- Augustus and Augusta Gerhart House
- U.S. National Register of Historic Places
- Location: 321 Iowa St., Highmore, South Dakota
- Coordinates: 44°31′3″N 99°26′30″W﻿ / ﻿44.51750°N 99.44167°W
- Area: less than one acre
- Built: 1896; 130 years ago
- Architectural style: Late Victorian
- NRHP reference No.: 97001106
- Added to NRHP: September 4, 1997; 28 years ago

= Augustus and Augusta Gerhart House =

Historic house in South Dakota, United States

The Augustus and Augusta Gerhart House is a historic house at 321 Iowa Street in Highmore, South Dakota, United States. It is a two-story wood-frame structure, built in 1889 by Christina Grant.
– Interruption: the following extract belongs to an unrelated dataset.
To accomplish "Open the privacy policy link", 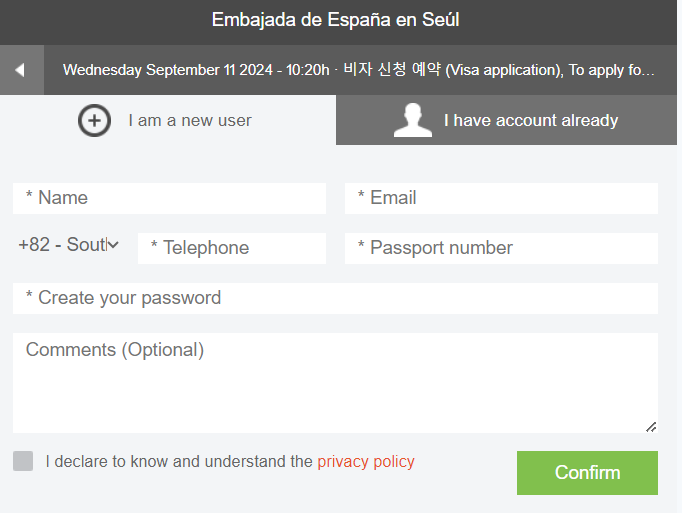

It was purchased in 1896 by Augustus "Gus" and Augusta Gerhart, who lived there until her death (1906) and his move to Pierre after remarrying (1919). Gus Gerhart was a leading citizen of Highmore and South Dakota, arriving in 1882, and starting its first business, a lumber yard, soon thereafter. The house originally featured a Folk Victorian front gable, and was enlarged by the Gerharts soon after their purchase to make a cross gable plan. The house was damaged by lightning in 1928, resulting in some alterations, including the construction of an enclosed porch on the east (Iowa Street) facade.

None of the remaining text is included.